** Task **
Output the records that follow, with every character intact.

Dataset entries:
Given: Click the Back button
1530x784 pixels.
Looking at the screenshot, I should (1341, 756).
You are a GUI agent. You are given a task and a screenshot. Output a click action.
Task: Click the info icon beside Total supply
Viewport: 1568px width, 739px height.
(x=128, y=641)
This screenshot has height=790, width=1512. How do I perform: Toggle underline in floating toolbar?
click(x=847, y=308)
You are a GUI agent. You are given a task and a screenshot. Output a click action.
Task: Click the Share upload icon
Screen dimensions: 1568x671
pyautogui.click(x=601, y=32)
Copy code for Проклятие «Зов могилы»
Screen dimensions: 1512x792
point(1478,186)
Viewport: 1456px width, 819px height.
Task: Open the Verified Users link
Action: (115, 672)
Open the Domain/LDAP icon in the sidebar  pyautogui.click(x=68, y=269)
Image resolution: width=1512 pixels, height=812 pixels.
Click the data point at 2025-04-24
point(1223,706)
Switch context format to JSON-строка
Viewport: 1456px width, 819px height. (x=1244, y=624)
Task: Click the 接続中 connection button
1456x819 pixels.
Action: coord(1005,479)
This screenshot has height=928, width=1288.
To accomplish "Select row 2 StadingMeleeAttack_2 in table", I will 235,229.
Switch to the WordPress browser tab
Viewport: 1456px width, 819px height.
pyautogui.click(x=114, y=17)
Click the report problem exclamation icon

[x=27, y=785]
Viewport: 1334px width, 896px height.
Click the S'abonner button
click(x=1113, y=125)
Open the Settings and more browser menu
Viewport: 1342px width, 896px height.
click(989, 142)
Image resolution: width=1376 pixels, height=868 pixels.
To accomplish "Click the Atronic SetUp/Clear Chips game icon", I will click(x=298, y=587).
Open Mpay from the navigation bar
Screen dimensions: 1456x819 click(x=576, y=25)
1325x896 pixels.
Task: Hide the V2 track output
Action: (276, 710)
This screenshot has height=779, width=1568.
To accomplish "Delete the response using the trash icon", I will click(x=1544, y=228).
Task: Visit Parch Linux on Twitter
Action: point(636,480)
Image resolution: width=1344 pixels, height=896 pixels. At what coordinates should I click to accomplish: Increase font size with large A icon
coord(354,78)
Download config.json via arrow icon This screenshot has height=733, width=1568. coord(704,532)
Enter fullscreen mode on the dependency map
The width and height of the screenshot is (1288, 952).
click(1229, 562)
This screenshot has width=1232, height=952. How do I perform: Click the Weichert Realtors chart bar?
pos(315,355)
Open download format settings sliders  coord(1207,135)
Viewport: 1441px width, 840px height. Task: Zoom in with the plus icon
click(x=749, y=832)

** Response **
Given: Click the Back button
1530x784 pixels.
Looking at the screenshot, I should (1341, 756).
You are a GUI agent. You are given a task and a screenshot. Output a click action.
Task: Click the info icon beside Total supply
Viewport: 1568px width, 739px height.
(x=128, y=641)
This screenshot has height=790, width=1512. How do I perform: Toggle underline in floating toolbar?
click(x=847, y=308)
You are a GUI agent. You are given a task and a screenshot. Output a click action.
Task: Click the Share upload icon
Screen dimensions: 1568x671
pyautogui.click(x=601, y=32)
Copy code for Проклятие «Зов могилы»
Screen dimensions: 1512x792
point(1478,186)
Viewport: 1456px width, 819px height.
Task: Open the Verified Users link
Action: (115, 672)
Open the Domain/LDAP icon in the sidebar  pyautogui.click(x=68, y=269)
Image resolution: width=1512 pixels, height=812 pixels.
Click the data point at 2025-04-24
point(1223,706)
Switch context format to JSON-строка
Viewport: 1456px width, 819px height. (x=1244, y=624)
Task: Click the 接続中 connection button
1456x819 pixels.
Action: coord(1005,479)
This screenshot has height=928, width=1288.
To accomplish "Select row 2 StadingMeleeAttack_2 in table", I will 235,229.
Switch to the WordPress browser tab
Viewport: 1456px width, 819px height.
pyautogui.click(x=114, y=17)
Click the report problem exclamation icon

[x=27, y=785]
Viewport: 1334px width, 896px height.
Click the S'abonner button
click(x=1113, y=125)
Open the Settings and more browser menu
Viewport: 1342px width, 896px height.
click(989, 142)
Image resolution: width=1376 pixels, height=868 pixels.
To accomplish "Click the Atronic SetUp/Clear Chips game icon", I will click(x=298, y=587).
Open Mpay from the navigation bar
Screen dimensions: 1456x819 click(x=576, y=25)
1325x896 pixels.
Task: Hide the V2 track output
Action: (276, 710)
This screenshot has height=779, width=1568.
To accomplish "Delete the response using the trash icon", I will click(x=1544, y=228).
Task: Visit Parch Linux on Twitter
Action: point(636,480)
Image resolution: width=1344 pixels, height=896 pixels. At what coordinates should I click to accomplish: Increase font size with large A icon
coord(354,78)
Download config.json via arrow icon This screenshot has height=733, width=1568. coord(704,532)
Enter fullscreen mode on the dependency map
The width and height of the screenshot is (1288, 952).
click(1229, 562)
This screenshot has width=1232, height=952. How do I perform: Click the Weichert Realtors chart bar?
pos(315,355)
Open download format settings sliders  coord(1207,135)
Viewport: 1441px width, 840px height. Task: Zoom in with the plus icon
click(x=749, y=832)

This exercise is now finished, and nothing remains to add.